EXERCISE AIM: Examine the records and identify each line that includes the string "function". Copy those lines.

Stored entries:

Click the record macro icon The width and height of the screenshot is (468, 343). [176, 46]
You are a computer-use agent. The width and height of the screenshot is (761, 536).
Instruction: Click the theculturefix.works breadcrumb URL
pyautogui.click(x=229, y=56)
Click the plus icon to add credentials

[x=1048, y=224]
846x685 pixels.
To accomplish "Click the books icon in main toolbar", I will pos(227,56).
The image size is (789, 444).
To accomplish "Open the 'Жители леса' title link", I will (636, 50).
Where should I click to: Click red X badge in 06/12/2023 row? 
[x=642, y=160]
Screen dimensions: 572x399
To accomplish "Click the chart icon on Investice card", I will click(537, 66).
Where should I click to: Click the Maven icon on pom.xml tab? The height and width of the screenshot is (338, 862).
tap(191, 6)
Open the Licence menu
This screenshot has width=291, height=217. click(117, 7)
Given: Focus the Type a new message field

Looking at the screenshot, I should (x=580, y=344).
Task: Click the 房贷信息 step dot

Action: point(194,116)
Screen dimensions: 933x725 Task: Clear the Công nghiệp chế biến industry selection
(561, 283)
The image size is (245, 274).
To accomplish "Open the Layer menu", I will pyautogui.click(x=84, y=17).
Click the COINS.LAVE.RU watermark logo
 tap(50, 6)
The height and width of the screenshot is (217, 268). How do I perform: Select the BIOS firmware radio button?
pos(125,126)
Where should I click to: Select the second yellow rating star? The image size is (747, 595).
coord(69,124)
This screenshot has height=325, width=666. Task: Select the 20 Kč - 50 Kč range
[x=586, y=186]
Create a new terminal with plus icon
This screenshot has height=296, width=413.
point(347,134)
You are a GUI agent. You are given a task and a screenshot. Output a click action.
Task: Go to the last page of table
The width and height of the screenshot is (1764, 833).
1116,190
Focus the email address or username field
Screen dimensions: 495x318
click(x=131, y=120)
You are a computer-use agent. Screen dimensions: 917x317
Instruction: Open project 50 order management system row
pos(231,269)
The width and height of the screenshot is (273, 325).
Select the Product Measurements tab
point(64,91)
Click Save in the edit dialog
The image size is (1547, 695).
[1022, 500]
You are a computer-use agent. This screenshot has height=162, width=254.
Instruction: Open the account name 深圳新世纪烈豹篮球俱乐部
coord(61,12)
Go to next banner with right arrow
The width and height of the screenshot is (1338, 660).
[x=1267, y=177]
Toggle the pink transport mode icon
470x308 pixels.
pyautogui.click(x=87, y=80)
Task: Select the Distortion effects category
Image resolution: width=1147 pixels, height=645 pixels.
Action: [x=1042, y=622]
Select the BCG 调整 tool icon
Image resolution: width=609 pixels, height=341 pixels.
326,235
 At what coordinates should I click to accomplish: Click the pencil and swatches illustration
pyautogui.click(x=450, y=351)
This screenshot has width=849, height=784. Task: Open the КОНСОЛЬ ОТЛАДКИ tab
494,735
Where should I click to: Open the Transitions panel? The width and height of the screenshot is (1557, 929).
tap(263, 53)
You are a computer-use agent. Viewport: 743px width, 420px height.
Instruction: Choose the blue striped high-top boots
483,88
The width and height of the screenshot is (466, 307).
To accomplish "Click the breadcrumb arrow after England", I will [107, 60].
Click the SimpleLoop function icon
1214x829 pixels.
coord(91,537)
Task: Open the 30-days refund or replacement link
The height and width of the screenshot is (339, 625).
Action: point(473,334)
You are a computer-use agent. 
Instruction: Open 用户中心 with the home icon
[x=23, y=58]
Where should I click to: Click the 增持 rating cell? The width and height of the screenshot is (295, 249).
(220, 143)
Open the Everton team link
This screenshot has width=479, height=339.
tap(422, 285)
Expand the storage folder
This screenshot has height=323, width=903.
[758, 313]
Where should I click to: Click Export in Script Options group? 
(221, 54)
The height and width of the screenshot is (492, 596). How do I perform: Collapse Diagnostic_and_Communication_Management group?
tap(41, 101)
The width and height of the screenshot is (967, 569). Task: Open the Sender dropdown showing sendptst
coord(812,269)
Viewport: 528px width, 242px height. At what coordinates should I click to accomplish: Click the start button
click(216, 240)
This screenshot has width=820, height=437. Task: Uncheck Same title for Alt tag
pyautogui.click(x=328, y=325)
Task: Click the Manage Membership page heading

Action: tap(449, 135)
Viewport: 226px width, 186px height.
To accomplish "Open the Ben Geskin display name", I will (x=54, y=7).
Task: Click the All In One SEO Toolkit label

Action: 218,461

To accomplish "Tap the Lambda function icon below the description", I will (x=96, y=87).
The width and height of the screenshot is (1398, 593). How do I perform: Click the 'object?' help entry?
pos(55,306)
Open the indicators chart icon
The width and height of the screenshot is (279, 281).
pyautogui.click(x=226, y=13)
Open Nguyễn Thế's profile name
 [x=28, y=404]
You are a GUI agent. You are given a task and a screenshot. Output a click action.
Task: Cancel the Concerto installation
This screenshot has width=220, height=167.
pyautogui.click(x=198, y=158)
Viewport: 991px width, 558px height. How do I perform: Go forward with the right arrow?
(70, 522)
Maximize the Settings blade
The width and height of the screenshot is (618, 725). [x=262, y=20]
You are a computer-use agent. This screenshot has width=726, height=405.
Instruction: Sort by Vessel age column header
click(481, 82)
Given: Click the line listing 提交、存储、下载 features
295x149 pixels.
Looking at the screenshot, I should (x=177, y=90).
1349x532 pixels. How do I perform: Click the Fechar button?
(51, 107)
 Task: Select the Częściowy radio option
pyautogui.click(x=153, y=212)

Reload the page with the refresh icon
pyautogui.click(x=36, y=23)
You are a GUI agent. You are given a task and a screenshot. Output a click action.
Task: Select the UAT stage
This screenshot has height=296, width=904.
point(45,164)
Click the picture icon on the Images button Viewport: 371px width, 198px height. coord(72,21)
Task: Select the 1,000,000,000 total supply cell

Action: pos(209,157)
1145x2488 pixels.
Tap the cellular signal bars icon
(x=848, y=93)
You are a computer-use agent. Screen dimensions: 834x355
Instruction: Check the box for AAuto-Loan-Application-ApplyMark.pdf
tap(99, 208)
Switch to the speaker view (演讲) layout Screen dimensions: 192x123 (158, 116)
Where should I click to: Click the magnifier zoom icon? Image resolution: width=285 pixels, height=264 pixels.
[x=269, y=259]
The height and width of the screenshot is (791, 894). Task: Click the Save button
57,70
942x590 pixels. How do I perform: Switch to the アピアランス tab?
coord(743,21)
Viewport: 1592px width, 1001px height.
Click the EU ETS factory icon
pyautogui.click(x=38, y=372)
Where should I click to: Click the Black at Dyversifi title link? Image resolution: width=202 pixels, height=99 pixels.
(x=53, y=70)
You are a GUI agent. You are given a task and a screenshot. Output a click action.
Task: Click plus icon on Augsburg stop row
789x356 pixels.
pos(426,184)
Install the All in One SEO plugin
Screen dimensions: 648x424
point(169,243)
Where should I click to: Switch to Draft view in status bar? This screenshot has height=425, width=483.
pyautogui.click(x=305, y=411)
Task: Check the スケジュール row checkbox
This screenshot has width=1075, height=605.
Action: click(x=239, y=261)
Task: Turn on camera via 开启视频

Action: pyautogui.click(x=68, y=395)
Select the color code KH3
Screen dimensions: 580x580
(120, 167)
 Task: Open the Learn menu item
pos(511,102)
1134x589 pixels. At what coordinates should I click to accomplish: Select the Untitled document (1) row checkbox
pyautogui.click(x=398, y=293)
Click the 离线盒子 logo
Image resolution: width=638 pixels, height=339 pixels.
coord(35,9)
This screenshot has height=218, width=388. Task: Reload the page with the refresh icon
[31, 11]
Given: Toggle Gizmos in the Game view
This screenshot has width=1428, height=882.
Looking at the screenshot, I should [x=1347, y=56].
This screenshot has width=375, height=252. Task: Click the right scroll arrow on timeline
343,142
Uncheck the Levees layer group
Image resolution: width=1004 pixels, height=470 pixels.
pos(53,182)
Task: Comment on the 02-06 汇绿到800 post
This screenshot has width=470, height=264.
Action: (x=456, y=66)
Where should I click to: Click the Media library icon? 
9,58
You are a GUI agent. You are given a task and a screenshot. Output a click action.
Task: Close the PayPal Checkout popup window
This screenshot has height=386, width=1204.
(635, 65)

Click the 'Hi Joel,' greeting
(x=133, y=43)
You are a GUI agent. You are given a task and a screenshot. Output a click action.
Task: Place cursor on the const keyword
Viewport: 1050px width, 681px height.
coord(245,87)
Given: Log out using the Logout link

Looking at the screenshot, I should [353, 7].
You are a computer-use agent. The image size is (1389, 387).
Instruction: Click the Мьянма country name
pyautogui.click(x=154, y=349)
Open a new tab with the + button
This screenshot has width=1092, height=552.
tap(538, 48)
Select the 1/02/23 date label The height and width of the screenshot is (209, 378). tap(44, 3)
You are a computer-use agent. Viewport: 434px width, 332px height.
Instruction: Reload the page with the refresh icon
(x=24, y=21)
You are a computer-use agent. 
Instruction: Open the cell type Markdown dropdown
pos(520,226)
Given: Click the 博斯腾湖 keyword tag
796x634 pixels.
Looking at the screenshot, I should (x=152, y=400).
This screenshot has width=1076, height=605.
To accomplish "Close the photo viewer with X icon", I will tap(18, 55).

TASK RESULT:
Click the SimpleLoop function icon
To accomplish "Tap the Lambda function icon below the description", I will (x=96, y=87).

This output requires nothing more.